What is known is that raw milk may contain harmful bacteria that can lead to serious consequences, such as renal failure and paralysis. This is why we recommend that young children and other people with lower immunity should not drink it.

To view MPI’s literature review please click on the link:

An Assessment of the Effects of Pasteurisation on Claimed Nutrition and Health Benefits of Raw Milk (PDF 348KB)

What can I do to minimise the risk of getting ill from raw milk?

No matter how carefully the animals are milked there is always a possibility of harmful bacteria being present in raw milk. Keeping raw milk under refrigeration (4°C or less) reduces the risk of any harmful bacteria in the milk growing to levels which make people sick when they drink it. Raw milk needs to be stored at 4°C or less and people should discard raw milk if it has been left out of the fridge and has reached room temperature.

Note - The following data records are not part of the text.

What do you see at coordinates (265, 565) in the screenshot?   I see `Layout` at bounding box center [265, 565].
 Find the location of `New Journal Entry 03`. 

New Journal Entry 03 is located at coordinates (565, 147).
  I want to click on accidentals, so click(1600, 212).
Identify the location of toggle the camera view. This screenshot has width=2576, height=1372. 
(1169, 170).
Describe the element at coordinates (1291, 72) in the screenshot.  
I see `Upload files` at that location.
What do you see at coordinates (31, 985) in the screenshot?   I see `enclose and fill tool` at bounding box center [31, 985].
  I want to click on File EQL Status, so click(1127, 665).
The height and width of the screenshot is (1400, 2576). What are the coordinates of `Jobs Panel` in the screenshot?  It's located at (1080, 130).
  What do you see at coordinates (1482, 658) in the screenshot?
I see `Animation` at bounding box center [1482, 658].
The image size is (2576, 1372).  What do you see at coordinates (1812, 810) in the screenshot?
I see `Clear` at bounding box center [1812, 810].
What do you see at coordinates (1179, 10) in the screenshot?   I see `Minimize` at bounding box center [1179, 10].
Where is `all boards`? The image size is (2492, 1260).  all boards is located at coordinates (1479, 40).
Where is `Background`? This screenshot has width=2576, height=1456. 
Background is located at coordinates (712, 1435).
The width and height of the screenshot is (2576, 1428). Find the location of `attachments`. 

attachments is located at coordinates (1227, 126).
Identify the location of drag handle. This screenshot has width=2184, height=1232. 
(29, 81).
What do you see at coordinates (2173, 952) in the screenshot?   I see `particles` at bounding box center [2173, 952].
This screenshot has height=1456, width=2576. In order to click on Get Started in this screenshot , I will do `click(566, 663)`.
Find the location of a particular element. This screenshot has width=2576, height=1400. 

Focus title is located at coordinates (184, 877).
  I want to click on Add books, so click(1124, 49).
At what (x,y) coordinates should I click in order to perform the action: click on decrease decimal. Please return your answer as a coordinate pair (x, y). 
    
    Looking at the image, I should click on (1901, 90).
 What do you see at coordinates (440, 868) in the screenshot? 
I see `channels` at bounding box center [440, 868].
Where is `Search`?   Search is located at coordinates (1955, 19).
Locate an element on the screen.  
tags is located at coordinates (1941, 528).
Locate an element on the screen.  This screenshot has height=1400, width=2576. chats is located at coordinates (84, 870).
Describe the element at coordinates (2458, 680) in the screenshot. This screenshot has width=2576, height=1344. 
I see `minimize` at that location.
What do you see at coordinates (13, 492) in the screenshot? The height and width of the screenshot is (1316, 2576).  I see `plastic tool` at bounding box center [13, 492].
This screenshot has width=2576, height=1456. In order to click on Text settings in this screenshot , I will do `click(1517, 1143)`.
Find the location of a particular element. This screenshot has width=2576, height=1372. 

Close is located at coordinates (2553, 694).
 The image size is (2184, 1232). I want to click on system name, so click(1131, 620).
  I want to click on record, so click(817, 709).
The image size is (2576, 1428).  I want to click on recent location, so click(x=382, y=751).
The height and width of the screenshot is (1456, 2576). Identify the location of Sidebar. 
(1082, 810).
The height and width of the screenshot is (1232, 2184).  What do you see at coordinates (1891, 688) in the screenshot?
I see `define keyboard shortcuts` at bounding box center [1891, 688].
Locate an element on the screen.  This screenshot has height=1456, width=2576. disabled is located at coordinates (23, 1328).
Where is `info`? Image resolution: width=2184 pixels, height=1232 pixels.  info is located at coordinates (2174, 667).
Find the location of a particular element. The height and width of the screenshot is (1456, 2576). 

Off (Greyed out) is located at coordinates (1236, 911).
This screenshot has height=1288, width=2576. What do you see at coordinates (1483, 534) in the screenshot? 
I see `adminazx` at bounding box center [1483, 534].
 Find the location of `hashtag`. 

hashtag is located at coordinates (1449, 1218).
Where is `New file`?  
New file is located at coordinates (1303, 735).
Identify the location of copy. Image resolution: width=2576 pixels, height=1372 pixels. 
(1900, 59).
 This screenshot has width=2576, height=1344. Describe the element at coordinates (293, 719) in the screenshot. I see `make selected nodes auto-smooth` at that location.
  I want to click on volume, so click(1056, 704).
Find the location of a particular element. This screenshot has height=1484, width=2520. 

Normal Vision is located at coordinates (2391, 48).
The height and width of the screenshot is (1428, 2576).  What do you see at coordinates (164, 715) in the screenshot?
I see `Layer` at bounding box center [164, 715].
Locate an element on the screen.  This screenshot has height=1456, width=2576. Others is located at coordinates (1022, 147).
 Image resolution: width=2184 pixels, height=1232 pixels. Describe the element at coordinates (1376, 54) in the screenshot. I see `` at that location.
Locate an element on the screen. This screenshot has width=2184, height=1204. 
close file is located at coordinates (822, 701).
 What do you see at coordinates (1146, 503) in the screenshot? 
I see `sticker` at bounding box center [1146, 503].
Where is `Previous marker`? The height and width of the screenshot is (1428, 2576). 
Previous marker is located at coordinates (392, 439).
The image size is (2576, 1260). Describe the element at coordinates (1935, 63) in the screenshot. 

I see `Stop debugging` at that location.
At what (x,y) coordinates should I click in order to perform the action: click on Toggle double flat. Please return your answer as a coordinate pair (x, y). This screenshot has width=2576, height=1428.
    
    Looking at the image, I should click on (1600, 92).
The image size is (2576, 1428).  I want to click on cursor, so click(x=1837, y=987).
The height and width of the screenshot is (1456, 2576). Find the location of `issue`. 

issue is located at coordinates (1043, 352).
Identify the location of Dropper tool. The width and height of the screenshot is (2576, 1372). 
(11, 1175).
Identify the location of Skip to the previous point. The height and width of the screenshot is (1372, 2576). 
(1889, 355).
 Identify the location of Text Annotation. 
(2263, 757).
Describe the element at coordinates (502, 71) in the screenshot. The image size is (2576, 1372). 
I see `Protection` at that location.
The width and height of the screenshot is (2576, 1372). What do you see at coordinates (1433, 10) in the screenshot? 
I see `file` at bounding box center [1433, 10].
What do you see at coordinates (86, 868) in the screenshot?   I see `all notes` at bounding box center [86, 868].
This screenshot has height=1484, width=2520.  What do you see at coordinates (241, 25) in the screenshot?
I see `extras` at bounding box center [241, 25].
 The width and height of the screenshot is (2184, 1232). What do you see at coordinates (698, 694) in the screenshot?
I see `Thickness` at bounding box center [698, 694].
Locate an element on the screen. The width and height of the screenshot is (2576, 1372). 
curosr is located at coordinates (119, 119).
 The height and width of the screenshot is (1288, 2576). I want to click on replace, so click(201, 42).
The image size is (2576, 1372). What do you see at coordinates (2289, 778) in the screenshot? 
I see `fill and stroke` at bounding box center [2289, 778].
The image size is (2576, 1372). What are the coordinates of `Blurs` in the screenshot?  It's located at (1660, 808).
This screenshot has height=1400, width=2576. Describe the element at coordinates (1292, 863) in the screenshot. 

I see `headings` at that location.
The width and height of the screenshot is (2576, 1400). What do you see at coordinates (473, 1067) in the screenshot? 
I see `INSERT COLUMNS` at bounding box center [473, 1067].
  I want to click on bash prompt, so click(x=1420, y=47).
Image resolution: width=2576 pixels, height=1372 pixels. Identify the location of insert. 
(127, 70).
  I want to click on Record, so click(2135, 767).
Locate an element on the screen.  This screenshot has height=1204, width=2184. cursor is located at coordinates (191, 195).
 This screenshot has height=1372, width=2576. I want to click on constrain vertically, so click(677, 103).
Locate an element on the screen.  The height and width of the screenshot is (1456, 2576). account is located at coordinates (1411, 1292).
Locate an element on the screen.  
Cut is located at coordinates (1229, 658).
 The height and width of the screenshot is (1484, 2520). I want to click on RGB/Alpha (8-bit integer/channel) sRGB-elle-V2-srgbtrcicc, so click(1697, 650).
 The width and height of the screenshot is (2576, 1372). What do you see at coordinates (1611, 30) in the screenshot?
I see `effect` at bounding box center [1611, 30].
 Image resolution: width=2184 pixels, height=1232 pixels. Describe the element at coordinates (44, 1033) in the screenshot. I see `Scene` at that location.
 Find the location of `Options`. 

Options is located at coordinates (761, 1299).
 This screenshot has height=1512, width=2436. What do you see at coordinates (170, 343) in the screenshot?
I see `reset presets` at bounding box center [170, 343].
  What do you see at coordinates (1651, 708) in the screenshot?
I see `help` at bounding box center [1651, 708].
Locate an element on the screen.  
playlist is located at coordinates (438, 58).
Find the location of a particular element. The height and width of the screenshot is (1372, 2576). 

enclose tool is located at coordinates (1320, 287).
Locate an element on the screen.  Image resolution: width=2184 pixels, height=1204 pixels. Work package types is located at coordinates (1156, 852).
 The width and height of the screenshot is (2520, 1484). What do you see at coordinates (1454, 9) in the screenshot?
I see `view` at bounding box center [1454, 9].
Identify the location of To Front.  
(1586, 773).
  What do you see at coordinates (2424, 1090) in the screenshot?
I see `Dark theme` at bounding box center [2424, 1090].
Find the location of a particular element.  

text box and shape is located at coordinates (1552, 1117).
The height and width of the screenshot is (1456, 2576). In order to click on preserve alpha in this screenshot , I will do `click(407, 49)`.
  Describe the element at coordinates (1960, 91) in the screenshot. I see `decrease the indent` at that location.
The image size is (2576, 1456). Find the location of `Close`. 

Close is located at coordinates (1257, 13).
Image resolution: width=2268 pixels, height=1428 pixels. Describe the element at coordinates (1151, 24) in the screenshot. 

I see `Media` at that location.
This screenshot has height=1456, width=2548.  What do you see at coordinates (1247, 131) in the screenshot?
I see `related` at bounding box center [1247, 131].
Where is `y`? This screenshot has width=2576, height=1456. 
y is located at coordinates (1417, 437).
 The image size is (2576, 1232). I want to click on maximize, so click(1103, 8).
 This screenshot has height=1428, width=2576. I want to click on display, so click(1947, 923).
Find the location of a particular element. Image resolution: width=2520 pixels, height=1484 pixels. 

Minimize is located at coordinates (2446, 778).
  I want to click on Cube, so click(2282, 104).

Scientific evidence shows that the best way to minimise the risk of getting ill from drinking raw milk is to heat it, for example to 70°C for one minute. This will kill off the bad bugs but still leave behind healthy milk.

Who should not drink raw milk?

MPI does not recommend drinking raw milk. In particular, the young, frail elderly, pregnant and immuno-compromised (i.e. those whose immune system is weakened) should avoid consuming raw milk that has not been heat treated because they are at greatest risk from infection.